[Items from a dataset]
/---
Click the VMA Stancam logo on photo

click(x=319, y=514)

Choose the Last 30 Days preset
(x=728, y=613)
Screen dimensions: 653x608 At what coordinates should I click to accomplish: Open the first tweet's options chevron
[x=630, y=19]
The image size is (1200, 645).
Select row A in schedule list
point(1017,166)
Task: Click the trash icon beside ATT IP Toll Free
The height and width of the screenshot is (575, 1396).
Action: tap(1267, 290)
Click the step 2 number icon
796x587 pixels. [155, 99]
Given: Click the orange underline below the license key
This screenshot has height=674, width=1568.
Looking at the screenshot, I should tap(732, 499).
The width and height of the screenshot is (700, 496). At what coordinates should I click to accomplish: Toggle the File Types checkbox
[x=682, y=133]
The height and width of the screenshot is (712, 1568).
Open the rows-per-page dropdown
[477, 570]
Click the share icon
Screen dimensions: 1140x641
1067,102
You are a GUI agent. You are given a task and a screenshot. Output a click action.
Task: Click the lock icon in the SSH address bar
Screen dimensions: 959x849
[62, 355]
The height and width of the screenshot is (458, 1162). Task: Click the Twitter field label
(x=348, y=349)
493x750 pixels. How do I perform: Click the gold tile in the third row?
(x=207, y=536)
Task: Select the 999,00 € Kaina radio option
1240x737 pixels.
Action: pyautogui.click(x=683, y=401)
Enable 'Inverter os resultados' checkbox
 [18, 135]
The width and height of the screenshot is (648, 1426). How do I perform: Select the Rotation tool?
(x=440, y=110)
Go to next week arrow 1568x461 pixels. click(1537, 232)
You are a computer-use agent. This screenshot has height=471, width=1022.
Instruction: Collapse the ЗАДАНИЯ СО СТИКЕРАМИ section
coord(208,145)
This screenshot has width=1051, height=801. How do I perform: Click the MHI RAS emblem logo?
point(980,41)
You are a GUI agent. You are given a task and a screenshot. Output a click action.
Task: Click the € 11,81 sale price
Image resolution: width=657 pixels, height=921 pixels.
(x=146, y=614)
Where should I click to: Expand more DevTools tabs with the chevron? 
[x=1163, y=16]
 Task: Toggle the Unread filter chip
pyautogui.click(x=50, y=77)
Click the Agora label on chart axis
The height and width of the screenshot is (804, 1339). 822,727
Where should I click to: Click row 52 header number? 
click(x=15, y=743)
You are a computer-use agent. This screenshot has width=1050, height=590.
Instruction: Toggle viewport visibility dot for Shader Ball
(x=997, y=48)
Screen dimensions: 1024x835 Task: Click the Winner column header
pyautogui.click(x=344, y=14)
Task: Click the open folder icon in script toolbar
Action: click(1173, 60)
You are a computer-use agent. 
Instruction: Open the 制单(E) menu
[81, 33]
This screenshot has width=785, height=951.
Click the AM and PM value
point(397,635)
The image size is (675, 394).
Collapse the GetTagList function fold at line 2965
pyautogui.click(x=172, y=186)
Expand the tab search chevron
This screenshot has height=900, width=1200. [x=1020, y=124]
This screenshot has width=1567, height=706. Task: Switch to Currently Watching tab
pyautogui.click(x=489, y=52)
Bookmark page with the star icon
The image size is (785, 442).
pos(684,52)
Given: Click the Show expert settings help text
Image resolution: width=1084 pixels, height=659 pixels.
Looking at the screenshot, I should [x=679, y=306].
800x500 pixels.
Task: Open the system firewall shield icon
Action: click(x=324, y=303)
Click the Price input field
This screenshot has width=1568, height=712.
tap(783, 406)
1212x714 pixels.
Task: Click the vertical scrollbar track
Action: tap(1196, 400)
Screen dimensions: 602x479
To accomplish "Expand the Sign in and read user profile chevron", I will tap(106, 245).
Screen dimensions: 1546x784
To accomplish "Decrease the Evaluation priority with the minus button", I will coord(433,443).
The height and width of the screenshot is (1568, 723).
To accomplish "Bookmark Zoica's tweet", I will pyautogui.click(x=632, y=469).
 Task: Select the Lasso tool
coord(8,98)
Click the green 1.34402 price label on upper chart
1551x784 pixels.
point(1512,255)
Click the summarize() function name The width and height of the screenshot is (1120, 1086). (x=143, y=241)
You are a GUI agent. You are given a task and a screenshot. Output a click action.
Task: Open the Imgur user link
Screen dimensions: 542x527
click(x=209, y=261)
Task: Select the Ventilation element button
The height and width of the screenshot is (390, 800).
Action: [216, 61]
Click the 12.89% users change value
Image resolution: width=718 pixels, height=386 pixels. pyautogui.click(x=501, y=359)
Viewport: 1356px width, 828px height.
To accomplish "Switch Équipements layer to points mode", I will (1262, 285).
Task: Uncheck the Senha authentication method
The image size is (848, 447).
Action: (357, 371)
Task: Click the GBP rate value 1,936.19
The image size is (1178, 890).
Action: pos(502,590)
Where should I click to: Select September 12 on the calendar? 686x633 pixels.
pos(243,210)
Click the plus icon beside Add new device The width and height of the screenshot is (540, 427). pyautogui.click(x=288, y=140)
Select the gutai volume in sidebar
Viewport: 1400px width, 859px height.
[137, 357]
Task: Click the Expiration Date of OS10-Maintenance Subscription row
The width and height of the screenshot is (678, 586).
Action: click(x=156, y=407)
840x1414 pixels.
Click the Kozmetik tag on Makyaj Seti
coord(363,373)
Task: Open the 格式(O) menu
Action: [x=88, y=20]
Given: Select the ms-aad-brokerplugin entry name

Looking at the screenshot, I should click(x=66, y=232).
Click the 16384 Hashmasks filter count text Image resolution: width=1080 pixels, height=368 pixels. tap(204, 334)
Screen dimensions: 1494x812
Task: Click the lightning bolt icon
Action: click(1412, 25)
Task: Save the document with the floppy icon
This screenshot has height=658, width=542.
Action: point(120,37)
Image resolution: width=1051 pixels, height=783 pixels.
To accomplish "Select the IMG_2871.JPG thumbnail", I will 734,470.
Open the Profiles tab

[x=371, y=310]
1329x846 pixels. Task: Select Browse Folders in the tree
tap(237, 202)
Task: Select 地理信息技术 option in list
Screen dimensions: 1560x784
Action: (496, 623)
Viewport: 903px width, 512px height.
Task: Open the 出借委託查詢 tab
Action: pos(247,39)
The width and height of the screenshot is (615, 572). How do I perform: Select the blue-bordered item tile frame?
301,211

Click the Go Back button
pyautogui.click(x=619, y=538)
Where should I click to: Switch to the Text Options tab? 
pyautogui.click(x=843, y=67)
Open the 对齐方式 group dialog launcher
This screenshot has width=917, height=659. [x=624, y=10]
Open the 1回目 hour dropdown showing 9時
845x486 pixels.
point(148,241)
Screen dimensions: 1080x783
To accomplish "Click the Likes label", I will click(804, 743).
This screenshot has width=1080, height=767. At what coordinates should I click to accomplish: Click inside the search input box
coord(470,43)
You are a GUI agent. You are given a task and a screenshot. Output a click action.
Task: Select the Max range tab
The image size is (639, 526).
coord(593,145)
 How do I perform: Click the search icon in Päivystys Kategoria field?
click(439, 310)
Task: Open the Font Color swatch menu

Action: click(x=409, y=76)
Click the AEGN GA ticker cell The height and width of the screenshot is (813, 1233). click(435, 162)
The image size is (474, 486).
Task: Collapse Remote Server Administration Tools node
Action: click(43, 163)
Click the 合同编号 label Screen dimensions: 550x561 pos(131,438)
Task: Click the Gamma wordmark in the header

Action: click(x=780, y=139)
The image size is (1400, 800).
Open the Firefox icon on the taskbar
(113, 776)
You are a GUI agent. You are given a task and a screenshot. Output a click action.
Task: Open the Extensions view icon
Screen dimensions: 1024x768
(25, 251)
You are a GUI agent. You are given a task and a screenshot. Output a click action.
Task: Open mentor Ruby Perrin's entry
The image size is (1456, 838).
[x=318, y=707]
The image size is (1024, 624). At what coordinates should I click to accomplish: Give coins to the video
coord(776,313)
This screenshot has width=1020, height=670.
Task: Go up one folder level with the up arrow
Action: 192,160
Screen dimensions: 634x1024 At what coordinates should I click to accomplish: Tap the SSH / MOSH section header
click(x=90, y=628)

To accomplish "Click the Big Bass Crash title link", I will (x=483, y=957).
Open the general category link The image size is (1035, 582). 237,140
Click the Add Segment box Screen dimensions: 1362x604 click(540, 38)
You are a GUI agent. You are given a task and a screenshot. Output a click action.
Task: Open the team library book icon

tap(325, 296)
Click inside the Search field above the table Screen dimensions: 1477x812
\---
> **Work task**: Tell how many lines above contain the word "link". Nothing but the number is needed.

> **Result of the exercise**: 3